MySQL – Should You Create an Audit Log Table or Audit Fields in Each Table?

Architecturedatabase-designMySQL

By no means am I a DB expert, but I do have experience with creating DBs. Not sure about the following though.

I want everything that happens in the system to be trackable. My client is dealing with lots of money and if mistakes are made, they need to be tracked. From both a DB and a developer perspective, what's easier: 1)

  • created_by
  • created_date
  • updated_by
  • updated_date

in 7-10 tables or

2) a dedicated table with

  • action_done
  • action_done_by
  • action_date

and then a secondary table with what the actions are.
id
action_type

Pros to 1: Easier to make sure you don't miss anything.
Cons to 1: Annoying to maintain, report on, etc. and so not clean.

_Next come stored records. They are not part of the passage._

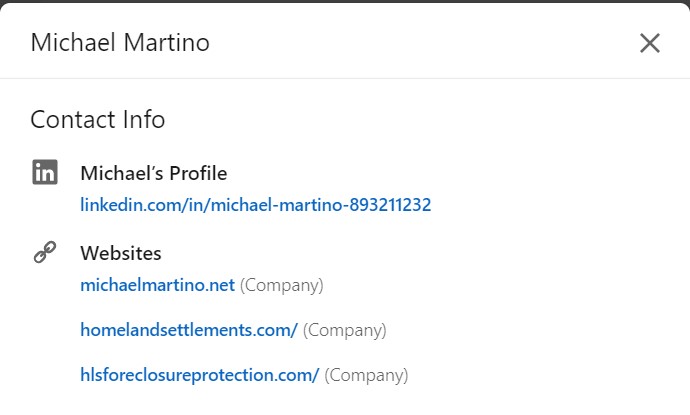Open the hlsforeclosureprotection.com/ link
Viewport: 690px width, 415px height.
(x=200, y=375)
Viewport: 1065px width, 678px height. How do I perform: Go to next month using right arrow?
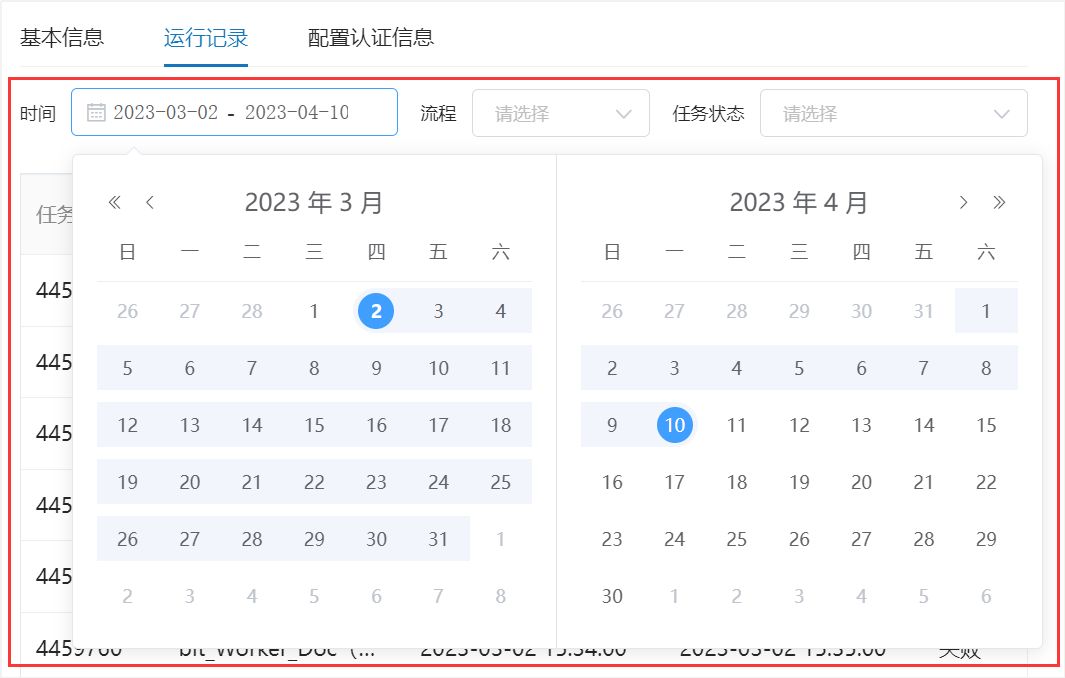(x=963, y=202)
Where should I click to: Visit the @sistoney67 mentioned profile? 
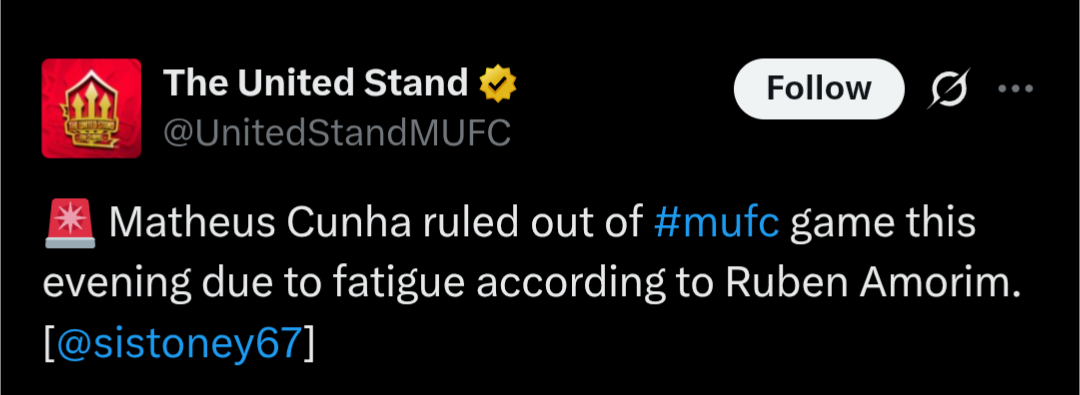coord(179,343)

Pros to 2: Oh so clean, easy to report on.
Cons to 2: Easier to miss something you want to log (though that's possibly true for 1, it's less likely because the fields are in each table and they need to be used for something.)

Is that it and I just need to make a decision one way or the other? Or is there a DB performance concern I should have or something else I'm missing?

Best Answer

Your two scenarios serve different purposes. The former is useful when you application needs to know the history of an entity, e.g. to display the balance sheet as of last December. See also "slowly changing dimensions" and "temporal tables".

The latter is closer to the true audit trail, which should be separate from the data it reports on, and probably even from the database it reports on -- otherwise that same [compromised] application that enters erroneous data can also modify the audit trail to disguise the change. Storing audit data separately from its source entities also benefits performance -- the application doesn't need to sift through days/months/years of historical data to get at the current records.

If you decide to store the audit trail in the database, at least ensure that the authorization ID that modifies the data cannot access the audit trail table, and the audit authorization ID cannot change the source data (also known as separation of duties).